Manhattam, Nova York.

Por entre as ruas e avenidas movimentadas, uma alma solitária seguia alheia a tudo e todos. Caminhando a passos padronizados, corpo coberto por uma capa vermelha dos pés até a cabeça, já vagava há meses sem direção, sua vida desprovida de qualquer sentido. Dentro de seu inescapável transe, procurava novamente de modo desesperado a voz de seu mestre, ao menos um murmúrio, um sussurro que a pudesse levar até ele. Já atravessara campos, estradas, pequenas e grandes cidades em busca do mínimo indício, da mais simples orientação. Porém nada encontrara.

Até aquela tarde.

Querida...

O chamado sedutor viera das profundezas de um beco sombrio pela frente do qual Cammy passava naquele momento, paredes pichadas e latas de lixo abarrotadas de matéria em decomposição. Parou diante da viela e, obedecendo ao primeiro estímulo que recebia em muito tempo, avançou na direção da voz. Deixou-se mergulhar na escuridão, desbravando o trajeto até o final, buscando seu mestre a qualquer preço.

Minha linda...

E, da penumbra, ele surgiu mais lindo e poderoso do que jamais fora, com seus olhos brancos convidando-a de forma irrecusável a abraçar seu corpo coberto pelo uniforme vermelho. Assim seus braços o cingiram e, recostando os cabelos loiros numa das ombreiras metálicas de seu guia, sentiu profundo êxtase por tê-lo finalmente reencontrado, por estar novamente junto dele.

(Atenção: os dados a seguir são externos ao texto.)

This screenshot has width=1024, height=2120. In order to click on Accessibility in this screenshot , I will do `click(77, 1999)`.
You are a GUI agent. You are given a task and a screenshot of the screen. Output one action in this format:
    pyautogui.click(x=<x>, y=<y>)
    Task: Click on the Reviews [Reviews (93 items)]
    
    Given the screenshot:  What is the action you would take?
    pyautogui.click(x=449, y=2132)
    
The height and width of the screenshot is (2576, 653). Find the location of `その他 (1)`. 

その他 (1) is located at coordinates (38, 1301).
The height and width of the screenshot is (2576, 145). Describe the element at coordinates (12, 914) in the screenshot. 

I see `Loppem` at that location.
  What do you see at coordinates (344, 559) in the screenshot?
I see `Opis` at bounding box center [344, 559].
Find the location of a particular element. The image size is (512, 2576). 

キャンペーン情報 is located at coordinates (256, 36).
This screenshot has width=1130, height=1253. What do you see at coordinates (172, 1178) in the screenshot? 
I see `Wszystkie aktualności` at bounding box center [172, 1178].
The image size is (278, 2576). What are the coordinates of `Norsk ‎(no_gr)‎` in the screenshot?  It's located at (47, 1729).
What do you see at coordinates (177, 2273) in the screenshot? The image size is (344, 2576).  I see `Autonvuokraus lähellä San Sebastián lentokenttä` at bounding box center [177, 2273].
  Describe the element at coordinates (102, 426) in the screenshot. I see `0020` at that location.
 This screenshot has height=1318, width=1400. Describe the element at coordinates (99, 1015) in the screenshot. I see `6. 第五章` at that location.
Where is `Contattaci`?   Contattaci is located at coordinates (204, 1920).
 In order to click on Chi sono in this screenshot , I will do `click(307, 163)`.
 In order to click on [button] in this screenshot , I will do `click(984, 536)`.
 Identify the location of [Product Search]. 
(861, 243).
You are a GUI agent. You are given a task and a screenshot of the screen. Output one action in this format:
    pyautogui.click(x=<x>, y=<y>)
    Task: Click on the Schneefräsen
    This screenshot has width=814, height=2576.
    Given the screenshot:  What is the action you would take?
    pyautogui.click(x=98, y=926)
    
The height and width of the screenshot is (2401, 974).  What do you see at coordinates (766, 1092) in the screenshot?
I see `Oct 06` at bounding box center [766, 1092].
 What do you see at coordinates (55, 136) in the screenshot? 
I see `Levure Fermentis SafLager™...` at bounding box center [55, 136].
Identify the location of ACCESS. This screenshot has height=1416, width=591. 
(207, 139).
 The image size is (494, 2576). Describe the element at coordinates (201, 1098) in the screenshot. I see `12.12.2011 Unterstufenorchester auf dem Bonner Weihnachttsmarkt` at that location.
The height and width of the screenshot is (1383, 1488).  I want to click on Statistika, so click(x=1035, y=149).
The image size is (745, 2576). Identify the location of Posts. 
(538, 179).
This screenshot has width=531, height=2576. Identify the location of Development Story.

Seu sofrimento havia terminado.

 

Complexo de pesquisas Arklay.

A porta da sala foi aberta discretamente pelo lado de fora, as luzes do corredor iluminando de leve seu escuro interior. O indivíduo adentrou-a e, tomando cuidado para trancar a fechadura silenciosamente por dentro, em seguida acendeu uma pequena lanterna para conseguir visualizar o ambiente. Retirou os óculos escuros, guardando-os num dos bolsos do jaleco, e então passou o facho de claridade sobre uma cama, estante de livros, mesinha... Até deter-se de frente para uma escrivaninha.

Passou a examiná-la minuciosamente e acabou surpreendido quando, ao abrir uma gaveta, um minúsculo pedaço de papel voou sobre o chão. Revelando-o sob o foco de luz, constatou se tratar de uma pequena nota que por muito pouco não lhe passara despercebida. Apanhou-a com a mão livre e, aproximando dela a lanterna, leu seu conteúdo:

 

G = T + X

X = Sherry

 

Nesse repentino vislumbre, as coisas nunca fizeram tanto sentido para Albert Wesker.